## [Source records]
+++
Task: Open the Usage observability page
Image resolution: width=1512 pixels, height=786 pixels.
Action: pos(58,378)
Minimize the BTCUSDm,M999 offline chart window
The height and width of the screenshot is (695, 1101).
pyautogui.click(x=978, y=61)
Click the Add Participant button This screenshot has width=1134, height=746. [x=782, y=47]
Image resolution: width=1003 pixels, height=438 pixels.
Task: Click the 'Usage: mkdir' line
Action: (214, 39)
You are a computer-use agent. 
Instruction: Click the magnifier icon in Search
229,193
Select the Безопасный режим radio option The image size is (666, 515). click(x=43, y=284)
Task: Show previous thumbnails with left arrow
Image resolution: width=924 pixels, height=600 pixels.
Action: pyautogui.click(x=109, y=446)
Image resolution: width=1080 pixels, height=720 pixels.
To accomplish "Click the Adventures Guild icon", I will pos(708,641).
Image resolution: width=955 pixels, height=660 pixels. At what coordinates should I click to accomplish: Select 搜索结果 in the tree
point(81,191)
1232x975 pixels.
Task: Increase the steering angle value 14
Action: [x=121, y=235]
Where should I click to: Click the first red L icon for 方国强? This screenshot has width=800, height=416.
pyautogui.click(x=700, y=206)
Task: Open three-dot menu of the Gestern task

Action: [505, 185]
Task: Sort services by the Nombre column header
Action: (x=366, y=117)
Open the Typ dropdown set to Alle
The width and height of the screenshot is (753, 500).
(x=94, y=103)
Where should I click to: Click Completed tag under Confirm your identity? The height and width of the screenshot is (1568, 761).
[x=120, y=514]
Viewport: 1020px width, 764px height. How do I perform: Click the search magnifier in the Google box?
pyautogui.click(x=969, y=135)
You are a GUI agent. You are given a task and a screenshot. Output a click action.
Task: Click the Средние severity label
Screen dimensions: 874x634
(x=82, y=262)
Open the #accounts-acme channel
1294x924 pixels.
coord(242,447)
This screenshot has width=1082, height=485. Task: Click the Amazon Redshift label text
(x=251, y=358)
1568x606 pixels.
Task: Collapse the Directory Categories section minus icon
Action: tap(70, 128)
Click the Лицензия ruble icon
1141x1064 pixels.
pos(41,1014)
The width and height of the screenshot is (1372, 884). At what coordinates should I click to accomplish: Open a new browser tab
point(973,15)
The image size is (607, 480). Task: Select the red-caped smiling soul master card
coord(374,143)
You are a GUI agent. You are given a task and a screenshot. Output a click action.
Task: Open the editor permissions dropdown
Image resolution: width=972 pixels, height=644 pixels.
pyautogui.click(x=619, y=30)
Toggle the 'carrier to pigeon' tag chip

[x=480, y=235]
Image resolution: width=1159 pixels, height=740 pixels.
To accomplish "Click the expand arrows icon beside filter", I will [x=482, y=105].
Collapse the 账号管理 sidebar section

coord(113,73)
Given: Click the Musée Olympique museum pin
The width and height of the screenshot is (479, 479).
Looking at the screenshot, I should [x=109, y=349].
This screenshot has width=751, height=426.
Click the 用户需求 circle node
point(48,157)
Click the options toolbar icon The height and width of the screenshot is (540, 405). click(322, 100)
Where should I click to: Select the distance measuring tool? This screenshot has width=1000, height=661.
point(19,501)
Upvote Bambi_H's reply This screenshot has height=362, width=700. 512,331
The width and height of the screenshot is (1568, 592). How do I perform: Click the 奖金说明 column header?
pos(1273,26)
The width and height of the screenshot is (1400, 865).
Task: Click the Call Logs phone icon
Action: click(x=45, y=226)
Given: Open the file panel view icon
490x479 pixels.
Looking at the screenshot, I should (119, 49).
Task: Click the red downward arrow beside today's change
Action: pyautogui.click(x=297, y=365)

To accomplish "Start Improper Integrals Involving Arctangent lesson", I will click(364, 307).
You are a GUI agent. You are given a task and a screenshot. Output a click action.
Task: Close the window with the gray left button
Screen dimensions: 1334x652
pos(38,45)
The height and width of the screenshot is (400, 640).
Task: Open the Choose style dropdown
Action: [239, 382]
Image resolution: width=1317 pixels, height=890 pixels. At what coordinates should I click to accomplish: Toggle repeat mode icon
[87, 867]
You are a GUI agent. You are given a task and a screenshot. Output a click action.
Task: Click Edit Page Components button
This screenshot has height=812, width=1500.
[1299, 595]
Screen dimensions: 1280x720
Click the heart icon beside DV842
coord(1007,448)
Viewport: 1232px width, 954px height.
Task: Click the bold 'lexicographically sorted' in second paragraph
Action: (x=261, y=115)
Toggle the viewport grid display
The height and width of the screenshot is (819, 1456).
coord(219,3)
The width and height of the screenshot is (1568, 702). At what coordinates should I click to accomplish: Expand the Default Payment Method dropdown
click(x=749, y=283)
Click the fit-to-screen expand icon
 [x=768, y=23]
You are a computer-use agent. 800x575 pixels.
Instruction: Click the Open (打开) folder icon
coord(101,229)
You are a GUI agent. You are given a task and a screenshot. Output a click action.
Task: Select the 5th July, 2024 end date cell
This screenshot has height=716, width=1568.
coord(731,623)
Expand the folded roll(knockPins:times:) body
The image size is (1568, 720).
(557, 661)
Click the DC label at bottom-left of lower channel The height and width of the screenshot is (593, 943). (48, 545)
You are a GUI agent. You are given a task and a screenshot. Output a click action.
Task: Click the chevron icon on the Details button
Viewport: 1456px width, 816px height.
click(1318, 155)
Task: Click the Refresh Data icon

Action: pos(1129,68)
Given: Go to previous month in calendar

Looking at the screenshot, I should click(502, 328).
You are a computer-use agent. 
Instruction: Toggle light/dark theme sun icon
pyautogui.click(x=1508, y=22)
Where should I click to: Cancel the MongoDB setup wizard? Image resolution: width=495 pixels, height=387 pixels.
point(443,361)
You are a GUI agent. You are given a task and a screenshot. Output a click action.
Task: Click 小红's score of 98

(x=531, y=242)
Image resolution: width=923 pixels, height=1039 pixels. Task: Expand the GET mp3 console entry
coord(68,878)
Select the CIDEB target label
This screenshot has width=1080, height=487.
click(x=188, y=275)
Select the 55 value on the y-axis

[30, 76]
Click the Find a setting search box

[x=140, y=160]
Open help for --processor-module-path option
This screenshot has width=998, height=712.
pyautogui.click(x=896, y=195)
+++
Could you format every line of the data above as a numbered list, leaving out the blank lines?

1. Task: Open the Usage observability page
2. Image resolution: width=1512 pixels, height=786 pixels.
3. Action: pos(58,378)
4. Minimize the BTCUSDm,M999 offline chart window
5. The height and width of the screenshot is (695, 1101).
6. pyautogui.click(x=978, y=61)
7. Click the Add Participant button This screenshot has width=1134, height=746. [x=782, y=47]
8. Image resolution: width=1003 pixels, height=438 pixels.
9. Task: Click the 'Usage: mkdir' line
10. Action: (214, 39)
11. You are a computer-use agent. 
12. Instruction: Click the magnifier icon in Search
13. 229,193
14. Select the Безопасный режим radio option The image size is (666, 515). click(x=43, y=284)
15. Task: Show previous thumbnails with left arrow
16. Image resolution: width=924 pixels, height=600 pixels.
17. Action: pyautogui.click(x=109, y=446)
18. Image resolution: width=1080 pixels, height=720 pixels.
19. To accomplish "Click the Adventures Guild icon", I will pos(708,641).
20. Image resolution: width=955 pixels, height=660 pixels. At what coordinates should I click to accomplish: Select 搜索结果 in the tree
21. point(81,191)
22. 1232x975 pixels.
23. Task: Increase the steering angle value 14
24. Action: [x=121, y=235]
25. Where should I click to: Click the first red L icon for 方国强? This screenshot has width=800, height=416.
26. pyautogui.click(x=700, y=206)
27. Task: Open three-dot menu of the Gestern task
28. Action: [505, 185]
29. Task: Sort services by the Nombre column header
30. Action: (x=366, y=117)
31. Open the Typ dropdown set to Alle
32. The width and height of the screenshot is (753, 500).
33. (x=94, y=103)
34. Where should I click to: Click Completed tag under Confirm your identity? The height and width of the screenshot is (1568, 761).
35. [x=120, y=514]
36. Viewport: 1020px width, 764px height. How do I perform: Click the search magnifier in the Google box?
37. pyautogui.click(x=969, y=135)
38. You are a GUI agent. You are given a task and a screenshot. Output a click action.
39. Task: Click the Средние severity label
40. Screen dimensions: 874x634
41. (x=82, y=262)
42. Open the #accounts-acme channel
43. 1294x924 pixels.
44. coord(242,447)
45. This screenshot has width=1082, height=485. Task: Click the Amazon Redshift label text
46. (x=251, y=358)
47. 1568x606 pixels.
48. Task: Collapse the Directory Categories section minus icon
49. Action: tap(70, 128)
50. Click the Лицензия ruble icon
51. 1141x1064 pixels.
52. pos(41,1014)
53. The width and height of the screenshot is (1372, 884). At what coordinates should I click to accomplish: Open a new browser tab
54. point(973,15)
55. The image size is (607, 480). Task: Select the red-caped smiling soul master card
56. coord(374,143)
57. You are a GUI agent. You are given a task and a screenshot. Output a click action.
58. Task: Open the editor permissions dropdown
59. Image resolution: width=972 pixels, height=644 pixels.
60. pyautogui.click(x=619, y=30)
61. Toggle the 'carrier to pigeon' tag chip
62. [x=480, y=235]
63. Image resolution: width=1159 pixels, height=740 pixels.
64. To accomplish "Click the expand arrows icon beside filter", I will [x=482, y=105].
65. Collapse the 账号管理 sidebar section
66. coord(113,73)
67. Given: Click the Musée Olympique museum pin
68. The width and height of the screenshot is (479, 479).
69. Looking at the screenshot, I should [x=109, y=349].
70. This screenshot has width=751, height=426.
71. Click the 用户需求 circle node
72. point(48,157)
73. Click the options toolbar icon The height and width of the screenshot is (540, 405). click(322, 100)
74. Where should I click to: Select the distance measuring tool? This screenshot has width=1000, height=661.
75. point(19,501)
76. Upvote Bambi_H's reply This screenshot has height=362, width=700. 512,331
77. The width and height of the screenshot is (1568, 592). How do I perform: Click the 奖金说明 column header?
78. pos(1273,26)
79. The width and height of the screenshot is (1400, 865).
80. Task: Click the Call Logs phone icon
81. Action: click(x=45, y=226)
82. Given: Open the file panel view icon
83. 490x479 pixels.
84. Looking at the screenshot, I should (119, 49).
85. Task: Click the red downward arrow beside today's change
86. Action: pyautogui.click(x=297, y=365)
87. To accomplish "Start Improper Integrals Involving Arctangent lesson", I will click(364, 307).
88. You are a GUI agent. You are given a task and a screenshot. Output a click action.
89. Task: Close the window with the gray left button
90. Screen dimensions: 1334x652
91. pos(38,45)
92. The height and width of the screenshot is (400, 640).
93. Task: Open the Choose style dropdown
94. Action: [239, 382]
95. Image resolution: width=1317 pixels, height=890 pixels. At what coordinates should I click to accomplish: Toggle repeat mode icon
96. [87, 867]
97. You are a GUI agent. You are given a task and a screenshot. Output a click action.
98. Task: Click Edit Page Components button
99. This screenshot has height=812, width=1500.
100. [1299, 595]
101. Screen dimensions: 1280x720
102. Click the heart icon beside DV842
103. coord(1007,448)
104. Viewport: 1232px width, 954px height.
105. Task: Click the bold 'lexicographically sorted' in second paragraph
106. Action: (x=261, y=115)
107. Toggle the viewport grid display
108. The height and width of the screenshot is (819, 1456).
109. coord(219,3)
110. The width and height of the screenshot is (1568, 702). At what coordinates should I click to accomplish: Expand the Default Payment Method dropdown
111. click(x=749, y=283)
112. Click the fit-to-screen expand icon
113.  [x=768, y=23]
114. You are a computer-use agent. 800x575 pixels.
115. Instruction: Click the Open (打开) folder icon
116. coord(101,229)
117. You are a GUI agent. You are given a task and a screenshot. Output a click action.
118. Task: Select the 5th July, 2024 end date cell
119. This screenshot has height=716, width=1568.
120. coord(731,623)
121. Expand the folded roll(knockPins:times:) body
122. The image size is (1568, 720).
123. (557, 661)
124. Click the DC label at bottom-left of lower channel The height and width of the screenshot is (593, 943). (48, 545)
125. You are a GUI agent. You are given a task and a screenshot. Output a click action.
126. Task: Click the chevron icon on the Details button
127. Viewport: 1456px width, 816px height.
128. click(1318, 155)
129. Task: Click the Refresh Data icon
130. Action: pos(1129,68)
131. Given: Go to previous month in calendar
132. Looking at the screenshot, I should click(502, 328).
133. You are a computer-use agent. 
134. Instruction: Toggle light/dark theme sun icon
135. pyautogui.click(x=1508, y=22)
136. Where should I click to: Cancel the MongoDB setup wizard? Image resolution: width=495 pixels, height=387 pixels.
137. point(443,361)
138. You are a GUI agent. You are given a task and a screenshot. Output a click action.
139. Task: Click 小红's score of 98
140. (x=531, y=242)
141. Image resolution: width=923 pixels, height=1039 pixels. Task: Expand the GET mp3 console entry
142. coord(68,878)
143. Select the CIDEB target label
144. This screenshot has width=1080, height=487.
145. click(x=188, y=275)
146. Select the 55 value on the y-axis
147. [30, 76]
148. Click the Find a setting search box
149. [x=140, y=160]
150. Open help for --processor-module-path option
151. This screenshot has width=998, height=712.
152. pyautogui.click(x=896, y=195)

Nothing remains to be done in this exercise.